Microwave‐Responsive Nanoplatform with Robust ROS Generation and Inhibiting Effects of Two‐Component System and Quorum Sensing for the Treatment of MRSA‐Induced Osteomyelitis

Abstract

AbstractThe hypoxic environment of deep tissue and the weak energy of microwave (MW) are still the major limitations of MW catalytic therapy. In this work, an MW‐responsive nano‐platform consisting of an Mn‐doped porphyrin metal–organic framework loaded with calcium peroxide (Mn0.1PCC) is designed to regulate the microenvironment of the injection site and enhance the generation of reactive oxygen species.
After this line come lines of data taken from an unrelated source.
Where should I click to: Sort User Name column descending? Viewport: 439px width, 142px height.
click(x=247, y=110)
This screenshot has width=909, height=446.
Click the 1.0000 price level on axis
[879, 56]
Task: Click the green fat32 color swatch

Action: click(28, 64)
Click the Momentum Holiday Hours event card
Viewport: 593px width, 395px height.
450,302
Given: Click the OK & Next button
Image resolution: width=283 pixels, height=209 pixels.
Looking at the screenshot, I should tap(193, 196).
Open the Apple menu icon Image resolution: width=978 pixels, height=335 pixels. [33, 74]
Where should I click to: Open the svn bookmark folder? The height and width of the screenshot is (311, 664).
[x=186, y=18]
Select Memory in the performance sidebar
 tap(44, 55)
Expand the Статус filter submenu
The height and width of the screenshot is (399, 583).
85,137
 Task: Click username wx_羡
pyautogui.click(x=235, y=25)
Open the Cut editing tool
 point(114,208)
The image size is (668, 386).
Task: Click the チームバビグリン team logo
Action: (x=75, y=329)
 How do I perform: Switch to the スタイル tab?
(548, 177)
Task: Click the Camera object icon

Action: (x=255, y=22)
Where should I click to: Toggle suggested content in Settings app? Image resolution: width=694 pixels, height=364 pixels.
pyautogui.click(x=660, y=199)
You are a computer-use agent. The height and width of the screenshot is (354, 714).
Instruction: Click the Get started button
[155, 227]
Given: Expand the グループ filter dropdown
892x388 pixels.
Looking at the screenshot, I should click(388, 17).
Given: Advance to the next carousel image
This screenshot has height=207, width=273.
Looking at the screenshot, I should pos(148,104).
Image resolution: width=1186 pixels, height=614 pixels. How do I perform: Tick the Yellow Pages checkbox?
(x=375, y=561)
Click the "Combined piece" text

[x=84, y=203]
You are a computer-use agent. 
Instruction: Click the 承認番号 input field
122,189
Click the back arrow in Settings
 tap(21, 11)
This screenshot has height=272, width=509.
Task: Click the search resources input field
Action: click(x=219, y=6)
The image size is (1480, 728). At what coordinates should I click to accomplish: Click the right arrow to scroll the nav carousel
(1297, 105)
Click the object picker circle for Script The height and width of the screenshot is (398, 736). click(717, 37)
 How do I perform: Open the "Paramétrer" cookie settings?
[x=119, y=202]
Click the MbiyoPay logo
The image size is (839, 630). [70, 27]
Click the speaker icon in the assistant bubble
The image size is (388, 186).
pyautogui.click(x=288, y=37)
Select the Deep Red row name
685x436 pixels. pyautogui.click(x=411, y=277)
The excellent MW absorbing properties of Mn0.1PCC improve the Fenton reaction between hydrogen peroxide formed by the hydrolysis of calcium peroxide and released Mn2+ generating more hydroxyl radicals under MW. This process does not consume the oxygen substrate and even produces oxygen to improve the hypoxic environment. Therefore, at a low and safe concentration (125 µg mL−1), the antibacterial rate of Mn0.1PCC against 4 × 108 CFU mL−1 of methicillin‐resistant Staphylococcus aureus (MRSA) after MW irradiation for 15 min is 99.71% ± 0.18%. Mn0.1PCC, upon exposure to MW, prevents the recurrence of bacterial infections and overcomes drug resistance by inhibiting quorum sensing and the two‐component system of MRSA. It can also induce macrophage M1 polarization, up‐regulate the pro‐inflammatory factor tumor necrosis factor‐α, and enhance the phagocytosis of macrophage to bacteria. This strategy provides insights into the development of high‐performance MW‐responsive nanocomposites for the treatment of infections in deep tissues.